Exercise
Copy every line of the listing below verbatim, with nothing changed or left out.

--- start of Data entries ---

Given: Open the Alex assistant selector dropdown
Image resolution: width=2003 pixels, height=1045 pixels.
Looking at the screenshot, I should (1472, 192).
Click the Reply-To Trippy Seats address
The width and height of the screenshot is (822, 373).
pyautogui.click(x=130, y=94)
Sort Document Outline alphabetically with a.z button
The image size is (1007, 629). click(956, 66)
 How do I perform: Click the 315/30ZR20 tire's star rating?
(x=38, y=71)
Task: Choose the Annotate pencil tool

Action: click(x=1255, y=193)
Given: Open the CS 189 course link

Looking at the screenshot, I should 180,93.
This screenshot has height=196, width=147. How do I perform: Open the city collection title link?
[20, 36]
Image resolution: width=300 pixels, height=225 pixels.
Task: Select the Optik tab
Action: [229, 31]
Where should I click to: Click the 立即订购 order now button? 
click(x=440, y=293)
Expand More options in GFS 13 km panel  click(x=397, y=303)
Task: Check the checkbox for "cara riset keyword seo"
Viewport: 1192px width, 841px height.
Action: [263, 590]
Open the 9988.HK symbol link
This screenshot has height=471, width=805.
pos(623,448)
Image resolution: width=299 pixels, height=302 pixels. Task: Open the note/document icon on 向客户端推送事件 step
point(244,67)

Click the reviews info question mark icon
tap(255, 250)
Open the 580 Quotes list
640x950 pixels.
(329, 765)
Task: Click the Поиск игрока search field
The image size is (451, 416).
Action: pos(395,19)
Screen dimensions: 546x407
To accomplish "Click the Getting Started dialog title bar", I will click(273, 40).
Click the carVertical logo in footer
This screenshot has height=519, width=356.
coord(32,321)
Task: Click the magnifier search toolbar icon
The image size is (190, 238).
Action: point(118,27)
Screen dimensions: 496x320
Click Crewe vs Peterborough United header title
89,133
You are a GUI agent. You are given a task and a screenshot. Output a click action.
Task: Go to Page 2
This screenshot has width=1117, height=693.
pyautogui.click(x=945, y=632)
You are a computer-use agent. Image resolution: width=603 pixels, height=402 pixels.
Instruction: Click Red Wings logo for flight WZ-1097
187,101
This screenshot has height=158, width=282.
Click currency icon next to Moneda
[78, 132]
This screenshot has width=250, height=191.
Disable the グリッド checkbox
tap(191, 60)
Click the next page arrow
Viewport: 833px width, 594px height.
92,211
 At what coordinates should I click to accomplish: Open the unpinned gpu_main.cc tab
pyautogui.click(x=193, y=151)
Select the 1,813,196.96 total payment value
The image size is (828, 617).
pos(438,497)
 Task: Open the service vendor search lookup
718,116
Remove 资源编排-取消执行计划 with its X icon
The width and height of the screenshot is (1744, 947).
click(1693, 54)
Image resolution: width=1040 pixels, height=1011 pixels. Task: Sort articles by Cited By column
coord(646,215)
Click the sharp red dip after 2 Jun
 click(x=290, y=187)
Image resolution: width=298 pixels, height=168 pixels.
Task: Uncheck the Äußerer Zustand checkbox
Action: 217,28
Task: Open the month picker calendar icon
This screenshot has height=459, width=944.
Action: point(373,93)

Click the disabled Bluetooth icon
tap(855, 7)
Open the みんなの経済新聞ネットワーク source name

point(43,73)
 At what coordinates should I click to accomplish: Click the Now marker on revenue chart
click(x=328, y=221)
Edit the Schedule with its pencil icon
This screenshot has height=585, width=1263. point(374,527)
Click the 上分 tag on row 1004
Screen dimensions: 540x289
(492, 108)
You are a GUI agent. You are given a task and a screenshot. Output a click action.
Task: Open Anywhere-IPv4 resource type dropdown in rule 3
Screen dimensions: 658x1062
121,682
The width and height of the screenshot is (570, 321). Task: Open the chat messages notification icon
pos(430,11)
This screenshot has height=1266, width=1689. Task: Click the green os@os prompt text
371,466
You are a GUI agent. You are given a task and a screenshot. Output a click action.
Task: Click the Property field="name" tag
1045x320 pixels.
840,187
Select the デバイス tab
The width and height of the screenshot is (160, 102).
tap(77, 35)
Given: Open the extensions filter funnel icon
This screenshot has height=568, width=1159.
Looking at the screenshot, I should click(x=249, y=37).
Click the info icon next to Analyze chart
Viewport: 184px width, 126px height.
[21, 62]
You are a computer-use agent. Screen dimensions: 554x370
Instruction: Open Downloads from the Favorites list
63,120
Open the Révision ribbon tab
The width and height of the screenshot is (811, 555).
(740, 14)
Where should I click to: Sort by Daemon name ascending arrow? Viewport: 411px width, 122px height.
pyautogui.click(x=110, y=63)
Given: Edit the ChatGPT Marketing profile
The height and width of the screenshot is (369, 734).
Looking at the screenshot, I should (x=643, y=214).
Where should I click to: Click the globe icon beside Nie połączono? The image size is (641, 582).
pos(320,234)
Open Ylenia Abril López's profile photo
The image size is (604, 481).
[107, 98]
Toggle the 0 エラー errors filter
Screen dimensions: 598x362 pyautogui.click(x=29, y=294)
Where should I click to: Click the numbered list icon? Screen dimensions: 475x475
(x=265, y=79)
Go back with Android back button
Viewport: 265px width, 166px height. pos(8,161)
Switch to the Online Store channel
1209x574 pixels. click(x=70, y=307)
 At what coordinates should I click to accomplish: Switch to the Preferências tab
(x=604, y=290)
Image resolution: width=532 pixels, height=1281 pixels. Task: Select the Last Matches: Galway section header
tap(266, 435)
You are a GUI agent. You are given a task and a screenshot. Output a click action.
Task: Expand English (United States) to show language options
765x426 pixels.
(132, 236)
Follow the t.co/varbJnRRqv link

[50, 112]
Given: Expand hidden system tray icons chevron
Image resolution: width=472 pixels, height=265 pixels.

--- end of Data entries ---

Answer
Given: Open the Alex assistant selector dropdown
Image resolution: width=2003 pixels, height=1045 pixels.
Looking at the screenshot, I should (1472, 192).
Click the Reply-To Trippy Seats address
The width and height of the screenshot is (822, 373).
pyautogui.click(x=130, y=94)
Sort Document Outline alphabetically with a.z button
The image size is (1007, 629). click(956, 66)
 How do I perform: Click the 315/30ZR20 tire's star rating?
(x=38, y=71)
Task: Choose the Annotate pencil tool

Action: click(x=1255, y=193)
Given: Open the CS 189 course link

Looking at the screenshot, I should 180,93.
This screenshot has height=196, width=147. How do I perform: Open the city collection title link?
[20, 36]
Image resolution: width=300 pixels, height=225 pixels.
Task: Select the Optik tab
Action: [229, 31]
Where should I click to: Click the 立即订购 order now button? 
click(x=440, y=293)
Expand More options in GFS 13 km panel  click(x=397, y=303)
Task: Check the checkbox for "cara riset keyword seo"
Viewport: 1192px width, 841px height.
Action: [263, 590]
Open the 9988.HK symbol link
This screenshot has height=471, width=805.
pos(623,448)
Image resolution: width=299 pixels, height=302 pixels. Task: Open the note/document icon on 向客户端推送事件 step
point(244,67)

Click the reviews info question mark icon
tap(255, 250)
Open the 580 Quotes list
640x950 pixels.
(329, 765)
Task: Click the Поиск игрока search field
The image size is (451, 416).
Action: pos(395,19)
Screen dimensions: 546x407
To accomplish "Click the Getting Started dialog title bar", I will click(273, 40).
Click the carVertical logo in footer
This screenshot has height=519, width=356.
coord(32,321)
Task: Click the magnifier search toolbar icon
The image size is (190, 238).
Action: point(118,27)
Screen dimensions: 496x320
Click Crewe vs Peterborough United header title
89,133
You are a GUI agent. You are given a task and a screenshot. Output a click action.
Task: Go to Page 2
This screenshot has width=1117, height=693.
pyautogui.click(x=945, y=632)
You are a computer-use agent. Image resolution: width=603 pixels, height=402 pixels.
Instruction: Click Red Wings logo for flight WZ-1097
187,101
This screenshot has height=158, width=282.
Click currency icon next to Moneda
[78, 132]
This screenshot has width=250, height=191.
Disable the グリッド checkbox
tap(191, 60)
Click the next page arrow
Viewport: 833px width, 594px height.
92,211
 At what coordinates should I click to accomplish: Open the unpinned gpu_main.cc tab
pyautogui.click(x=193, y=151)
Select the 1,813,196.96 total payment value
The image size is (828, 617).
pos(438,497)
 Task: Open the service vendor search lookup
718,116
Remove 资源编排-取消执行计划 with its X icon
The width and height of the screenshot is (1744, 947).
click(1693, 54)
Image resolution: width=1040 pixels, height=1011 pixels. Task: Sort articles by Cited By column
coord(646,215)
Click the sharp red dip after 2 Jun
 click(x=290, y=187)
Image resolution: width=298 pixels, height=168 pixels.
Task: Uncheck the Äußerer Zustand checkbox
Action: 217,28
Task: Open the month picker calendar icon
This screenshot has height=459, width=944.
Action: point(373,93)

Click the disabled Bluetooth icon
tap(855, 7)
Open the みんなの経済新聞ネットワーク source name

point(43,73)
 At what coordinates should I click to accomplish: Click the Now marker on revenue chart
click(x=328, y=221)
Edit the Schedule with its pencil icon
This screenshot has height=585, width=1263. point(374,527)
Click the 上分 tag on row 1004
Screen dimensions: 540x289
(492, 108)
You are a GUI agent. You are given a task and a screenshot. Output a click action.
Task: Open Anywhere-IPv4 resource type dropdown in rule 3
Screen dimensions: 658x1062
121,682
The width and height of the screenshot is (570, 321). Task: Open the chat messages notification icon
pos(430,11)
This screenshot has height=1266, width=1689. Task: Click the green os@os prompt text
371,466
You are a GUI agent. You are given a task and a screenshot. Output a click action.
Task: Click the Property field="name" tag
1045x320 pixels.
840,187
Select the デバイス tab
The width and height of the screenshot is (160, 102).
tap(77, 35)
Given: Open the extensions filter funnel icon
This screenshot has height=568, width=1159.
Looking at the screenshot, I should click(x=249, y=37).
Click the info icon next to Analyze chart
Viewport: 184px width, 126px height.
[21, 62]
You are a computer-use agent. Screen dimensions: 554x370
Instruction: Open Downloads from the Favorites list
63,120
Open the Révision ribbon tab
The width and height of the screenshot is (811, 555).
(740, 14)
Where should I click to: Sort by Daemon name ascending arrow? Viewport: 411px width, 122px height.
pyautogui.click(x=110, y=63)
Given: Edit the ChatGPT Marketing profile
The height and width of the screenshot is (369, 734).
Looking at the screenshot, I should (x=643, y=214).
Where should I click to: Click the globe icon beside Nie połączono? The image size is (641, 582).
pos(320,234)
Open Ylenia Abril López's profile photo
The image size is (604, 481).
[107, 98]
Toggle the 0 エラー errors filter
Screen dimensions: 598x362 pyautogui.click(x=29, y=294)
Where should I click to: Click the numbered list icon? Screen dimensions: 475x475
(x=265, y=79)
Go back with Android back button
Viewport: 265px width, 166px height. pos(8,161)
Switch to the Online Store channel
1209x574 pixels. click(x=70, y=307)
 At what coordinates should I click to accomplish: Switch to the Preferências tab
(x=604, y=290)
Image resolution: width=532 pixels, height=1281 pixels. Task: Select the Last Matches: Galway section header
tap(266, 435)
You are a GUI agent. You are given a task and a screenshot. Output a click action.
Task: Expand English (United States) to show language options
765x426 pixels.
(132, 236)
Follow the t.co/varbJnRRqv link

[50, 112]
Given: Expand hidden system tray icons chevron
Image resolution: width=472 pixels, height=265 pixels.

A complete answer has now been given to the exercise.